Start of Block

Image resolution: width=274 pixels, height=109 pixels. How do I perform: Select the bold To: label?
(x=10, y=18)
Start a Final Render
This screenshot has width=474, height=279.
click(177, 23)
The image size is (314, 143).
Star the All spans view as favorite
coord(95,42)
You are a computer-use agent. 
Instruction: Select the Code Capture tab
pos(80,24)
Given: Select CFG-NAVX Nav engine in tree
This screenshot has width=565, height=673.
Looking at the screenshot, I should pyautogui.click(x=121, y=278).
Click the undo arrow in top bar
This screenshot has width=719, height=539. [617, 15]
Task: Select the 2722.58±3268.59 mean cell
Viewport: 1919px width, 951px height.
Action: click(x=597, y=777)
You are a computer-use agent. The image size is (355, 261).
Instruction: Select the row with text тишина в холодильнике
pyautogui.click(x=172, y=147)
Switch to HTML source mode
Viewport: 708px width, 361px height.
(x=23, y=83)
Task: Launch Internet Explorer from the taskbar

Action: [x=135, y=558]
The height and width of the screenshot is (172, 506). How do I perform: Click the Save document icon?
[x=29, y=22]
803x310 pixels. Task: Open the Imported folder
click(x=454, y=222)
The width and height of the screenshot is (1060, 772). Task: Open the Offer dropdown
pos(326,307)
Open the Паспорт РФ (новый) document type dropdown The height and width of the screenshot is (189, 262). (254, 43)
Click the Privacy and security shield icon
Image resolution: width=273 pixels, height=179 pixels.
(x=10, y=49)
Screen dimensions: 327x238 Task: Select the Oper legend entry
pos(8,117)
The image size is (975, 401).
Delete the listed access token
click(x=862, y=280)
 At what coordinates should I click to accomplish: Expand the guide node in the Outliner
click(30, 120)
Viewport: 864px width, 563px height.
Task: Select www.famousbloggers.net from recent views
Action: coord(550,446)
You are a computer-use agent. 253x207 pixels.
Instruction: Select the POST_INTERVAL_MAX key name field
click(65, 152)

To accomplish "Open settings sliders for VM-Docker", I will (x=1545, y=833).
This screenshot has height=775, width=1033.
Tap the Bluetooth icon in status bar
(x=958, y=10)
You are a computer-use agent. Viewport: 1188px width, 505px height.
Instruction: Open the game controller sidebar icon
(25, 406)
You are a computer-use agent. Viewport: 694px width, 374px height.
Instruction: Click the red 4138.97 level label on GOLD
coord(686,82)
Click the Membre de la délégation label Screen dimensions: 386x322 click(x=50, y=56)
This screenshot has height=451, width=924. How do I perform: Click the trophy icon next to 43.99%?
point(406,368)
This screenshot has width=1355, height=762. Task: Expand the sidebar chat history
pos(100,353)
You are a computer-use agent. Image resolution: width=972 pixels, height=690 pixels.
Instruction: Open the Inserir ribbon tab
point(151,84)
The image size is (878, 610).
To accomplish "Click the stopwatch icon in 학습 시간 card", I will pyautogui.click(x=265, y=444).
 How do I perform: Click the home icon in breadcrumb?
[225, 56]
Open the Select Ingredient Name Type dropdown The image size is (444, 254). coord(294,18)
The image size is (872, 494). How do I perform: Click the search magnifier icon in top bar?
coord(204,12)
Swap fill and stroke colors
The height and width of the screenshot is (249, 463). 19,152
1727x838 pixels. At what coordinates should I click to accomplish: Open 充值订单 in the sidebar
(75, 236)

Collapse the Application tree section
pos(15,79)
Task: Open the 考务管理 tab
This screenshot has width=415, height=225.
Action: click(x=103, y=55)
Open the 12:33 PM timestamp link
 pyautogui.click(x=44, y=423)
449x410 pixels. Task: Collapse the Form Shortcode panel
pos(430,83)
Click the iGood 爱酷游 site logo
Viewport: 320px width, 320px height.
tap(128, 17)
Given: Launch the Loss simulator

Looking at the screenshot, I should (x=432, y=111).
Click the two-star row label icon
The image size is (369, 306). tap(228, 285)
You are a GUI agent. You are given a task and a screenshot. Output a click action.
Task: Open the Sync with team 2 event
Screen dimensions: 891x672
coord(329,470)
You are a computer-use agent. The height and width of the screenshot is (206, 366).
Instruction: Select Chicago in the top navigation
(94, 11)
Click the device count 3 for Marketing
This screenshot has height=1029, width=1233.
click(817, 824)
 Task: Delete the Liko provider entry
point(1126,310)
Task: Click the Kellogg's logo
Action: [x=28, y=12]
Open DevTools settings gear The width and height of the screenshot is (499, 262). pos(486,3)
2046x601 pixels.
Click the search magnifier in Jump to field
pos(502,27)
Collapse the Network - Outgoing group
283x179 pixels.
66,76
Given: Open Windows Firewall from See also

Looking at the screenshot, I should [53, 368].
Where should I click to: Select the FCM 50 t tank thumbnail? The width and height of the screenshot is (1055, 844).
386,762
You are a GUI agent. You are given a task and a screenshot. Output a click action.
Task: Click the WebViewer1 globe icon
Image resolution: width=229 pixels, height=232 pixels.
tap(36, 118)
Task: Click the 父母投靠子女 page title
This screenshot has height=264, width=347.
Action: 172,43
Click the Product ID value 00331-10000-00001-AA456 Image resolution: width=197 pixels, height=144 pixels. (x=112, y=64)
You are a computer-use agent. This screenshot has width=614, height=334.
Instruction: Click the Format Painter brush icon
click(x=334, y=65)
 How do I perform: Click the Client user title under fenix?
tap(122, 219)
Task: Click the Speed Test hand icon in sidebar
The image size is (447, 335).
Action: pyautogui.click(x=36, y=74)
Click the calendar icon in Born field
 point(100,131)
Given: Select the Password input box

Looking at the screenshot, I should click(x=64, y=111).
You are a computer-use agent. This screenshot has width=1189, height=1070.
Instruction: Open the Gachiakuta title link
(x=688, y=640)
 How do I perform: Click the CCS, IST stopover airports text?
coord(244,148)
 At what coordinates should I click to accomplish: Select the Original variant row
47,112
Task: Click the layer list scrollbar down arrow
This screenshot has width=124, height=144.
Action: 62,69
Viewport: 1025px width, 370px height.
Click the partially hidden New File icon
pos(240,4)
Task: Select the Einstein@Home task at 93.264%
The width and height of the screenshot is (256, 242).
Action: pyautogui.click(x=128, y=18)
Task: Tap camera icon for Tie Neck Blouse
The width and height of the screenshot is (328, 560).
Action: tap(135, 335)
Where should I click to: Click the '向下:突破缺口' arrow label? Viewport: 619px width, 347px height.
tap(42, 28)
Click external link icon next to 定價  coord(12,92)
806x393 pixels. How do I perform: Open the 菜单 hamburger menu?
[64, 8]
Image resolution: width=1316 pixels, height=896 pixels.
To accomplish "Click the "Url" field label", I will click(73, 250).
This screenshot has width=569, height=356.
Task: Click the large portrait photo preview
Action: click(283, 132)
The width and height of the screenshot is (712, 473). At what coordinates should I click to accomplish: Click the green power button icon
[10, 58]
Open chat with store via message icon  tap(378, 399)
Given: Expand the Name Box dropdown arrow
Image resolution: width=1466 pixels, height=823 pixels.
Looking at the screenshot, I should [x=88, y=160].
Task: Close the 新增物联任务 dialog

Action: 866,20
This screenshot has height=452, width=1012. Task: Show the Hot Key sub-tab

End of Block

Task prompt: For every line of the records that has the word "settings" in it, make a copy.

Written response:
To accomplish "Open settings sliders for VM-Docker", I will (x=1545, y=833).
Open DevTools settings gear The width and height of the screenshot is (499, 262). pos(486,3)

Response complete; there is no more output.